Dale tu mano al indio…
Al indigenismo venezolano le sucede lo mismo que al del resto de América, tal
como dice la profesora uruguaya Mónica Luar Nicoliello: reivindica al indio muerto y
poco le importa el que está vivo. Así vemos que en la descolonización de la historia, ya
aplicada a la vida práctica, se le cambia el nombre a la autopista Francisco Fajardo y se
le da el de Guaicaipuro –no hablemos aquí de la estatua que le hicieron–; pero al
indígena que se atraviesa en el arco minero no se le brinda protección, como tampoco al
cumanagoto pepenador de Anzoátegui, ni menos al que se muere de sida, como se ha
reportado con los guaraos del Delta.
Yendo más allá, en esta «descolonización de la historia» poco importa si el indio
está vivo o muerto; basta con «volar en alas de la fantasía» para sacarse de la manga
cacicas que no existieron, como Apacuana, cuya estatua de senos y glúteos exagerados
sustituyó al león de Santiago que evocaba el nombre de la ciudad.

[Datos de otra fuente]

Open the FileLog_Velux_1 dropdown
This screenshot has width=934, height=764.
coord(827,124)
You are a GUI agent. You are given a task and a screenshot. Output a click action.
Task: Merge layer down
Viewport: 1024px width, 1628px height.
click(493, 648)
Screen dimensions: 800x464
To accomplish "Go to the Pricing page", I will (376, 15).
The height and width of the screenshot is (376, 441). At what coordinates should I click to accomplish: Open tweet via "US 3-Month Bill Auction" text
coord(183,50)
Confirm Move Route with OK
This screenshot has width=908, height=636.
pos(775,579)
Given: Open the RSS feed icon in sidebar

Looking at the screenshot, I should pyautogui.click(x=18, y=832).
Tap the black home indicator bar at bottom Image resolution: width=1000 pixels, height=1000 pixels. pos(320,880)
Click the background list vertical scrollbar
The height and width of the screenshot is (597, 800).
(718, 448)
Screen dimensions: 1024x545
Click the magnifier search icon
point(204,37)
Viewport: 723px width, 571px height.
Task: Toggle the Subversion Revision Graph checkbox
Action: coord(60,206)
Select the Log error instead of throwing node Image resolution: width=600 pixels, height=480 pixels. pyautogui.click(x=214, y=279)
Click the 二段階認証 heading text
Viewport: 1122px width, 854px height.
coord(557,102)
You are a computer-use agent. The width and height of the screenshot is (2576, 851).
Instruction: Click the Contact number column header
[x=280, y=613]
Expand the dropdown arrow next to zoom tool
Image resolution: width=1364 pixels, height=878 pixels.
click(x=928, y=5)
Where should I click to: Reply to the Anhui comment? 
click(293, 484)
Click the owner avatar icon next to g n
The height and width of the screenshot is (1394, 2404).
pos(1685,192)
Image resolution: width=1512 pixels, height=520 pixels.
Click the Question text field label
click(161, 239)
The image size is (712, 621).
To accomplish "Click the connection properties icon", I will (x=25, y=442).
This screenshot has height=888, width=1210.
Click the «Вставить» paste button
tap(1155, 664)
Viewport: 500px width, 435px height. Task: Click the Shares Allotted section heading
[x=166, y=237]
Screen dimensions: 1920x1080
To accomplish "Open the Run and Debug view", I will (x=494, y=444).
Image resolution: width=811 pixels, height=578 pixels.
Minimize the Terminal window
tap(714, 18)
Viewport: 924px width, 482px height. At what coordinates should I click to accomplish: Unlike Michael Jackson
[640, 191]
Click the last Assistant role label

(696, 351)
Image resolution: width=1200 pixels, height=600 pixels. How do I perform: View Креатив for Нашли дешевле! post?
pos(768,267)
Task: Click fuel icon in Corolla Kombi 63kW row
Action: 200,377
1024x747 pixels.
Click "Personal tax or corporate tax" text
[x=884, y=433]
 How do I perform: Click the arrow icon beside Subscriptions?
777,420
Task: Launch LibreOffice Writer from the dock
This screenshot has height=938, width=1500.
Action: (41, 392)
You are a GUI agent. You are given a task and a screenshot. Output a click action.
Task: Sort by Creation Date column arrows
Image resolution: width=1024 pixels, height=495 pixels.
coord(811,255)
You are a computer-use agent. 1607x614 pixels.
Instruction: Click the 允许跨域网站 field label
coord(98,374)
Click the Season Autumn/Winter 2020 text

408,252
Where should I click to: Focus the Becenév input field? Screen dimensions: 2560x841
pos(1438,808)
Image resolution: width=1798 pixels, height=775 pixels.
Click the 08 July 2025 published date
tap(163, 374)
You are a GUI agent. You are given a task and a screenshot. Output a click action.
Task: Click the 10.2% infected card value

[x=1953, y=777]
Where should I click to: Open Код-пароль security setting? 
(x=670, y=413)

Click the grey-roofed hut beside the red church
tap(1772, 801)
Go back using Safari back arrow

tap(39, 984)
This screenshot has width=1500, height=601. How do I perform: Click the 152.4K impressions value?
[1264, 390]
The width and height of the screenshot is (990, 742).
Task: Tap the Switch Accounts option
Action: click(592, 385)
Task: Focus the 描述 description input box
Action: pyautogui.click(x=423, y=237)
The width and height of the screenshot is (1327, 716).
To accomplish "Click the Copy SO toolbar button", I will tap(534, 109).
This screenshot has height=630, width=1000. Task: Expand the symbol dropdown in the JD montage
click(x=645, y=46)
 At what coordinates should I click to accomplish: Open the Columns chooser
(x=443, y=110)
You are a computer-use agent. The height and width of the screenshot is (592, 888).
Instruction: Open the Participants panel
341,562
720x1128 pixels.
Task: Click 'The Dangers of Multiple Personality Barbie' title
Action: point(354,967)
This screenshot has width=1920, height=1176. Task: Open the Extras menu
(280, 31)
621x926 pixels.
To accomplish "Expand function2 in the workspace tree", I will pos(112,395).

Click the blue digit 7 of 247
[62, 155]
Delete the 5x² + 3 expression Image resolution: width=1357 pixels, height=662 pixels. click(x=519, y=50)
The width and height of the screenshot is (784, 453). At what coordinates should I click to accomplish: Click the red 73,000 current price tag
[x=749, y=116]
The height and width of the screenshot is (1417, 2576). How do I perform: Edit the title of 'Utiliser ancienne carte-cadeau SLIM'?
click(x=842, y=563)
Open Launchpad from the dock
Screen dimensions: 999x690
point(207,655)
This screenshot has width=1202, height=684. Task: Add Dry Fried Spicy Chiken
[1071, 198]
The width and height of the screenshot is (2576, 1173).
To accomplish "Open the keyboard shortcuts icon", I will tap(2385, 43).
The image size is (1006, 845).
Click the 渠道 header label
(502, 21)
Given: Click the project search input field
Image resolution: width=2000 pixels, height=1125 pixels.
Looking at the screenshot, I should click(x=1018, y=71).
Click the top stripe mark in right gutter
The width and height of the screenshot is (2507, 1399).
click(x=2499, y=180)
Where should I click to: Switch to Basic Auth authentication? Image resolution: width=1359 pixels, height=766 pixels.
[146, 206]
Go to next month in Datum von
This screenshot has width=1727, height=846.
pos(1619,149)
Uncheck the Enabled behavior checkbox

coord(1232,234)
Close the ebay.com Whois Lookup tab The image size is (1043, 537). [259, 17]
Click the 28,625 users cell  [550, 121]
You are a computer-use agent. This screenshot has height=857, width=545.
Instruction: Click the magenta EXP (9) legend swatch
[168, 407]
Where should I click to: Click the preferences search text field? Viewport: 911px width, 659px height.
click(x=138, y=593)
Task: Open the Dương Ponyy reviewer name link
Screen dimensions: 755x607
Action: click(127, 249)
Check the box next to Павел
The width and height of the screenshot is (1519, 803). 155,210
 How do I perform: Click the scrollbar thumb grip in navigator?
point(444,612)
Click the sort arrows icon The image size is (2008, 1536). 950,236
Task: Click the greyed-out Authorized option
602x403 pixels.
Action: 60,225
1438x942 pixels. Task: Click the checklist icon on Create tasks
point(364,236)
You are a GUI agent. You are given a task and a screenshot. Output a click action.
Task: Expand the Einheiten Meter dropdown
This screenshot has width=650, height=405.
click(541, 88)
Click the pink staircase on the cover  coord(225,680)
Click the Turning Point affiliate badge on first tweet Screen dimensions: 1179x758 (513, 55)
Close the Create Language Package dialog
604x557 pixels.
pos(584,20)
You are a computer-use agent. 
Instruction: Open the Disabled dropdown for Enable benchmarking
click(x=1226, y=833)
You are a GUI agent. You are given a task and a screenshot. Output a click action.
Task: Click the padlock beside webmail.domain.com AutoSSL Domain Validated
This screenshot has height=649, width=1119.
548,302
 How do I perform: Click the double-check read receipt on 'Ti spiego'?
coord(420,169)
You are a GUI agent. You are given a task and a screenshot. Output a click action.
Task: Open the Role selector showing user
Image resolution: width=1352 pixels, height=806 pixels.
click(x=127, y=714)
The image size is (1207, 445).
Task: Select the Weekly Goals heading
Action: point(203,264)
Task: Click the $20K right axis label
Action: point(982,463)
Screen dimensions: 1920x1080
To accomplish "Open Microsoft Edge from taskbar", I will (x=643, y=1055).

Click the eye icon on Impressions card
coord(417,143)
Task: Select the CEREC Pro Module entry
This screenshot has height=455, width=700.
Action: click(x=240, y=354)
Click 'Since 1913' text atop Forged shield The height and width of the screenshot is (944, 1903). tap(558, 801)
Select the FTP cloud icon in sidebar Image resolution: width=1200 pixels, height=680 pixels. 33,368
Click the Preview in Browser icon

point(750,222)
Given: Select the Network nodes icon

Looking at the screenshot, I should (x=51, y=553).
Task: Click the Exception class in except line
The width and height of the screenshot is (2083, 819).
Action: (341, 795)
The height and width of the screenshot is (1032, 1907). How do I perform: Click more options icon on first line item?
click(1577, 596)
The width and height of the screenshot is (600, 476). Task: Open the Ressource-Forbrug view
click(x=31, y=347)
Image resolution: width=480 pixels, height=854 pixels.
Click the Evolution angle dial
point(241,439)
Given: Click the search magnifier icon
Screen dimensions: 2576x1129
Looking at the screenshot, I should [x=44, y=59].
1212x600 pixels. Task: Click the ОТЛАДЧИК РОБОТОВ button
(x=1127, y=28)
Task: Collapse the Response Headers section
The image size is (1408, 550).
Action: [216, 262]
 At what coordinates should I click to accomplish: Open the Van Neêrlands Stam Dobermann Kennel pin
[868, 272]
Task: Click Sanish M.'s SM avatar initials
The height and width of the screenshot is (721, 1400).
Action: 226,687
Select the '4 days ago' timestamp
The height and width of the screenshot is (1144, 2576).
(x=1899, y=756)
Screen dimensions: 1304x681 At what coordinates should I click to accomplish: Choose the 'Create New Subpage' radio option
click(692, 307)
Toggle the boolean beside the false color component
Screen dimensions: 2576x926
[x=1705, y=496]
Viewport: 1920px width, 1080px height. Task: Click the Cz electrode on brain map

La narrativa oficial, esa que parece inspirada en la canción de Daniel Viglietti e
inmortalizada por Mercedes Sosa, tiene pocos escrúpulos para echar mano de otras
indígenas que sí vivieron, pero cuyas historias han sido falsificadas, como el caso de la
dizque cacica gayona Ana Soto (sic), cuyo nombre revela su bautismo y cuya resistencia
indígena, a decir de los mismos cronistas de la ciudad, se limitó a ser asaltacaminos en
la zona norte de Barquisimeto: una especie de Robin Hood –pero sin épica– devenida en
heroína, que sustituyó al segoviano Juan de Villegas –fundador de la ciudad y cuya
estatua fue destruida– como epónima de una parroquia del oeste de la capital larense.
Para «descolonizar la historia», para darles un puesto a los pueblos originarios y
rescatar de ellos lo que sea positivo y bueno para la conformación de la venezolanidad,
para construir sobre elementos sólidos, hace falta tener una Historia; una historiografía
verdadera, valga la redundancia, que no desconozca ni condene partes de nuestro ADN,
que esté desprovista de ideología y, sobre todo, que rehúya ––como el Diablo al
salterio– de los mitos, las tradiciones inventadas, la falsificación de los símbolos, el
romanticismo novelero… En otras palabras, de la mentira. Necesitamos, pues, una
historia que afirme y acepte, sin miedo, el hecho de que nuestro país es producto de la
colonización española –buena o mala, pero nuestra–, y del mestizaje con aborígenes,
africanos e inmigrantes venidos de todas partes; que entienda los procesos históricos
desde todos los puntos de vista, no solo desde la dialéctica de colonizadores y
colonizados, sino también de los que ganaron y los que perdieron en todas las guerras y
gestas del pasado.
Solo aceptando estas realidades se entiende a Venezuela.